For Brooks, the measure marks the culmination of a pleading and arm-twisting campaign that included lobbying Gov. Arnold Schwarzenegger at their sons’ junior-varsity football games. Although Schwarzenegger has obvious ties to Hollywood, he has been slow to pursue initiatives perceived as helping his movie-industry buddies.

As Brooks noted, “If he was in front of these issues … it would be seen as pandering to his business.”

The wakeup call to writing incentives into the stimulus package came when “Ugly Betty” moved to New York last year. Long before then, though, California’s below-the-line workers and non-marquee actors have lobbied for assistance as jobs fled to Canada and more recently Michigan, Louisiana and New Mexico, which have aggressively courted the industry with tax breaks and rebates.

Yet legislators remained resistant, particularly the “Beat L.A.”-chanting crowds in Northern and Central California. Now, many producers say the olive branch comes as too little, too late — insufficient to reverse trends that have seen California movie production slide to the lowest levels since FilmL.A. began tracking it in the early 1990s. A surge in reality TV shows hardly offsets that economic blow, unless of course your business involves renting Hollywood Hills mansions to temporarily house actor-wannabes.

Brooks’ hope is that the 20%-25% breaks — which offer extra benefits to independents and series relocating from elsewhere– will enable producers to give California another look, running comparative budgets that will bring back wayward TV movies, cable pilots and series — though limiting the credit available for new shows to the cable realm has yielded some grumbling from broadcast network execs. The state has committed $500 million over five years and will begin accepting applications in July. (For details, go to

“We do not get to parity,” Brooks conceded. “For some, just being competitive is enough to stay in town. That’s the element that nobody knows the value of.”

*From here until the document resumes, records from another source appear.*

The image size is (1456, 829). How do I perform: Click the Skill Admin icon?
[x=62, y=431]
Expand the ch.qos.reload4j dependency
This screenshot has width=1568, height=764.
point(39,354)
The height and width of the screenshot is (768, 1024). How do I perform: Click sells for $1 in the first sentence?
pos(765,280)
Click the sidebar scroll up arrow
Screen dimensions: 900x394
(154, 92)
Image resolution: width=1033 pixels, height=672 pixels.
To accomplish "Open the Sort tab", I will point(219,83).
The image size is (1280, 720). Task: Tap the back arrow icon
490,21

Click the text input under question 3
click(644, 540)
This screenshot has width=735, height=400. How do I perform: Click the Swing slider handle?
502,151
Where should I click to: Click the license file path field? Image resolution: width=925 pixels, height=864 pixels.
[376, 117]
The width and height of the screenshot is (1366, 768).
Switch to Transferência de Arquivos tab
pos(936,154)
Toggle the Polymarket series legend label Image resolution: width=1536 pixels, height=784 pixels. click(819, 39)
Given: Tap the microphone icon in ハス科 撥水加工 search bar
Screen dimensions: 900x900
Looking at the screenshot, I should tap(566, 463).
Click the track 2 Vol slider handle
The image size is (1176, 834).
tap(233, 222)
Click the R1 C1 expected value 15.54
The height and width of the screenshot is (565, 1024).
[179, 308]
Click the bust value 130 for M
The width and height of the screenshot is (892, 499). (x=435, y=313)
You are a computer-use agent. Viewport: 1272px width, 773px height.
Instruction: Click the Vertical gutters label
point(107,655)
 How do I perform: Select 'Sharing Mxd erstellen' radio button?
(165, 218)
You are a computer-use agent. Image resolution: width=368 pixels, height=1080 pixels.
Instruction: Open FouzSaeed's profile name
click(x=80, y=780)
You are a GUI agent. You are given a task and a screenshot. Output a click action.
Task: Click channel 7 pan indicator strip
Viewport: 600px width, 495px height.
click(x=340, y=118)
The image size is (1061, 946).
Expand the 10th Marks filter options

BUT OTHER indie producers doubt the program will make the state competitive enough.

One producer cited an upcoming TV movie with a $5 million budget. In Michigan, the production would qualify for a one-third rebate. In Canada, the same project is budgeted at a mere $2.75 million with a 20% rebate — a $1.2 million net difference. Despite incentives, shooting in California would still be more expensive than either.

“Can you really imagine a world in which any producer would come home at (that) cost?” he asked, contending that only productions that would have shot here anyway will qualify for aid from the state — and thus local jobs won’t be created.

Even producers eager to support the local economy say in the face of declining license fees, the bottom line trumps civic-mindedness and convenience. “It’s hard to compete with what they’re offering in other states,” noted producer David Permut, who — citing the historic migration to Canada — added, “It’s unfortunate. … We really should be home.”

L.A. County Economic Development Corp. president Bill Allen — a former chief of onetime indie-TV powerhouse MTM — called the bill “an earnest attempt to narrow the gap between shooting in California and other states,” intended to benefit middle-class crew members and vendors while hopefully creating a ripple effect that multiplies the dollars spent — assuming, that is, that some producers will pay a smaller premium to shoot near their studios.

Brooks insists he’s not being Pollyanna about the prospects of reversing a long-standing tide, but that getting the legislature to act was a significant breakthrough.

“We had to do something,” he said, adding in regard to the impact on California’s ailing economy, “If people can afford to make their home payments, there will be tax benefits.”